▶ **Entries on target coordinates**
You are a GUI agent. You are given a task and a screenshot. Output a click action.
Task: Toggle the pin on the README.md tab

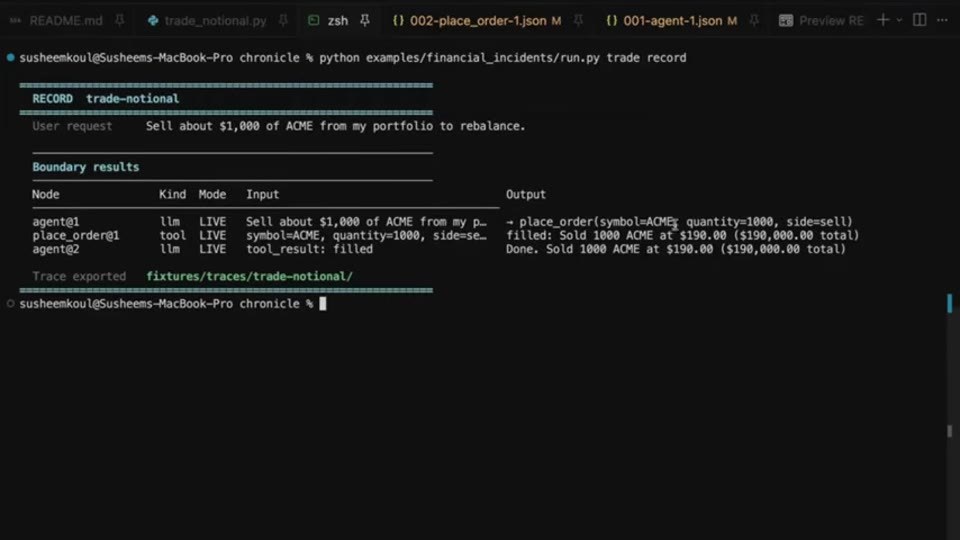120,21
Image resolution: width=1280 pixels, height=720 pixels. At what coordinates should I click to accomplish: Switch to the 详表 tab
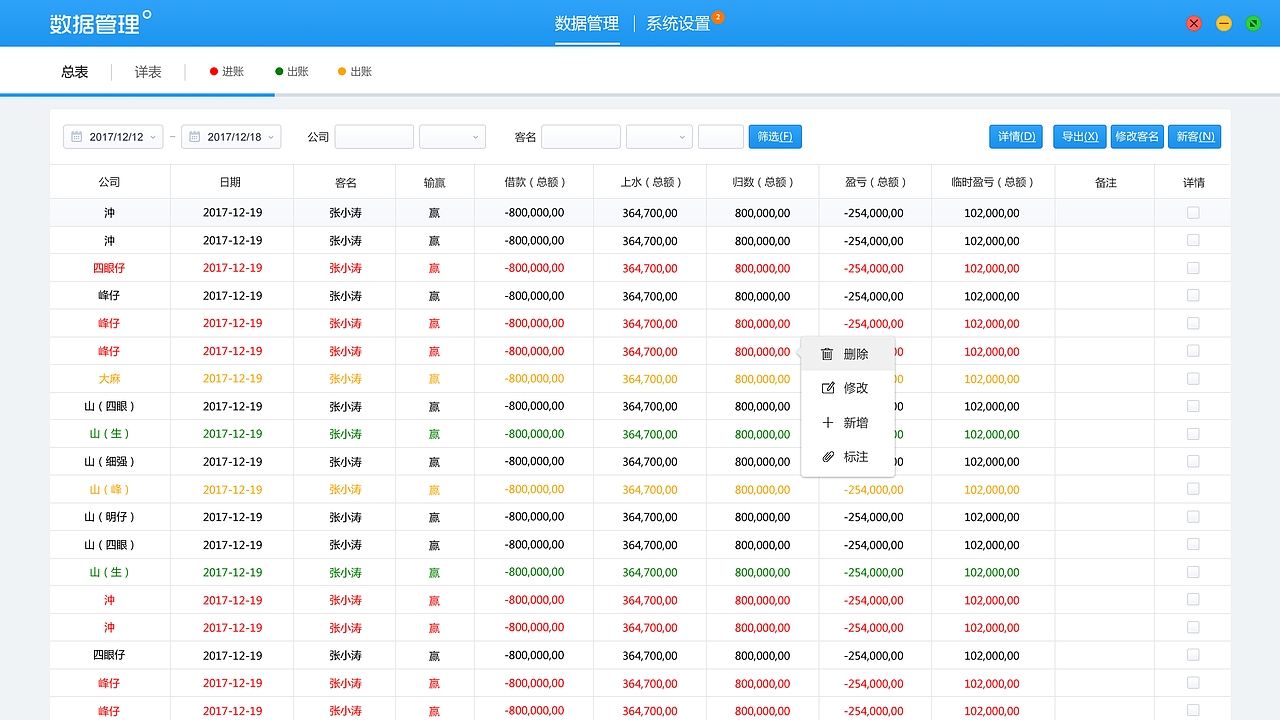147,71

▶ **REQUIREMENT**
Return every line of the entries above that contains the word "click". Case counts.

▶ **WORKED SOLUTION**
You are a GUI agent. You are given a task and a screenshot. Output a click action.
Image resolution: width=1280 pixels, height=720 pixels. At what coordinates should I click to accomplish: Switch to the 详表 tab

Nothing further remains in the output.